Your instructions: Of the entries below, return exactly those lines that fall between the one containing "Instruction: Open the Font settings tab" and the one containing "Task: Click the thumbs-up Like icon", the two end lines included.

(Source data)
★ ★ ★

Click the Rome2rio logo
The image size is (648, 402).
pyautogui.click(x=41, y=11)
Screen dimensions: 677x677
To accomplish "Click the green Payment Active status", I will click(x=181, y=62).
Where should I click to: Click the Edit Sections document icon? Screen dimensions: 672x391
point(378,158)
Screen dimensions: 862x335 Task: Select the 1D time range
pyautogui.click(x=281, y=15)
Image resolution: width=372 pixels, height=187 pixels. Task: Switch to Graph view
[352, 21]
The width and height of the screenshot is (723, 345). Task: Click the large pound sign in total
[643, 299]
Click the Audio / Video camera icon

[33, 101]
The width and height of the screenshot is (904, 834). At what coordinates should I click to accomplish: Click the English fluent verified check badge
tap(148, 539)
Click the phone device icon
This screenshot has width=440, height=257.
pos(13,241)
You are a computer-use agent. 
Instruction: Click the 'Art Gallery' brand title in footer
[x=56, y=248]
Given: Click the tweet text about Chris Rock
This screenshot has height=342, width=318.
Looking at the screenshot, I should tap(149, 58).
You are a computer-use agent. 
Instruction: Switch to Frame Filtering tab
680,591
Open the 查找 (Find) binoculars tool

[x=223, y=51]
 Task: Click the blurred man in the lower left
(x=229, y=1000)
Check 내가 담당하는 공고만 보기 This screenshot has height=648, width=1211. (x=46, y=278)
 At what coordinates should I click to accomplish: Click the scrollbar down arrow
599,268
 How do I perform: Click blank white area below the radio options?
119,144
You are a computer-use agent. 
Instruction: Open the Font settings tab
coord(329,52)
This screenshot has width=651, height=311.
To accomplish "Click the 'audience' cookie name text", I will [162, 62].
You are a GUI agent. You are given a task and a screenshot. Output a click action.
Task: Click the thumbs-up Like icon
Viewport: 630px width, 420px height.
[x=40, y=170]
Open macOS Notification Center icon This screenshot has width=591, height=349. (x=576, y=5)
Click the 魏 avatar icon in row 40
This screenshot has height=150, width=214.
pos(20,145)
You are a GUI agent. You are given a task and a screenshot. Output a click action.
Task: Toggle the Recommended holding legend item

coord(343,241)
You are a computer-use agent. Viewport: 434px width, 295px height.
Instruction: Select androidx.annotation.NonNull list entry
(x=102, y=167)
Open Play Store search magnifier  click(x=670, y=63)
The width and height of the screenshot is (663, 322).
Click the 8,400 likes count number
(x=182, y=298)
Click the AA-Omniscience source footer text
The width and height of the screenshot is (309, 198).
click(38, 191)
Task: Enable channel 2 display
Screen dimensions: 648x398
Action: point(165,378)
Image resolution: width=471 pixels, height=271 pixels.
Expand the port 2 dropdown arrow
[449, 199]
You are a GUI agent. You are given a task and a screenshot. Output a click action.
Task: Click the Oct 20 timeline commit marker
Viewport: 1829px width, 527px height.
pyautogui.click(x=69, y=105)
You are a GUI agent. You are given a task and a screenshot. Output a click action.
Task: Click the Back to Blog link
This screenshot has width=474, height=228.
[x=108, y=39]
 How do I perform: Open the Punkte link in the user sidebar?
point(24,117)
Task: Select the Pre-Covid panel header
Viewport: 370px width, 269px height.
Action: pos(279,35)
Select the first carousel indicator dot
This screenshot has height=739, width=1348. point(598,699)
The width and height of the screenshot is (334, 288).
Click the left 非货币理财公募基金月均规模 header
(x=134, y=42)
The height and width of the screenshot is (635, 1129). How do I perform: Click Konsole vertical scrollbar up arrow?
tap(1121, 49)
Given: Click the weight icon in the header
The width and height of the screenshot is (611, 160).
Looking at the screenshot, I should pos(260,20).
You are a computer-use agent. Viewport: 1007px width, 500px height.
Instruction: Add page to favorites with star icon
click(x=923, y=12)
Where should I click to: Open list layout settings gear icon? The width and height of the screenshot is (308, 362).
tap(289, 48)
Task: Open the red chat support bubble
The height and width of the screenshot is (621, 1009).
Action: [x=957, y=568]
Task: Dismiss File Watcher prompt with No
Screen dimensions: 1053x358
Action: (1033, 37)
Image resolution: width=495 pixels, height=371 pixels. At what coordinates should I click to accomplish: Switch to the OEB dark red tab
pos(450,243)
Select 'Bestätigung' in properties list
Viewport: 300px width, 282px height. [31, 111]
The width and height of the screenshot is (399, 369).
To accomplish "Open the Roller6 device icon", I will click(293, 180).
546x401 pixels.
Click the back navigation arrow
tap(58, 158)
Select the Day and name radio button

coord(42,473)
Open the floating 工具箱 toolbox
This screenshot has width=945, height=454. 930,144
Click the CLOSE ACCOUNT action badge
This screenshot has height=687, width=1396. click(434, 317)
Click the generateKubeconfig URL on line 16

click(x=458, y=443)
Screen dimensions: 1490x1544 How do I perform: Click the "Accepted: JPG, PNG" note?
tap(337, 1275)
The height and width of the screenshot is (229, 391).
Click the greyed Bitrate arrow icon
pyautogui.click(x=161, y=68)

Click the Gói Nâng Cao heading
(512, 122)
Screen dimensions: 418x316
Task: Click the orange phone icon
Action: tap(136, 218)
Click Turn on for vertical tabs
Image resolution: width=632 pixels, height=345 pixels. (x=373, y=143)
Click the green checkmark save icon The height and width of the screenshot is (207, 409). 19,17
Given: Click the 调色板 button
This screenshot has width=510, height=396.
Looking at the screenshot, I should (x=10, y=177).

★ ★ ★

Answer space:
Instruction: Open the Font settings tab
coord(329,52)
This screenshot has width=651, height=311.
To accomplish "Click the 'audience' cookie name text", I will [162, 62].
You are a GUI agent. You are given a task and a screenshot. Output a click action.
Task: Click the thumbs-up Like icon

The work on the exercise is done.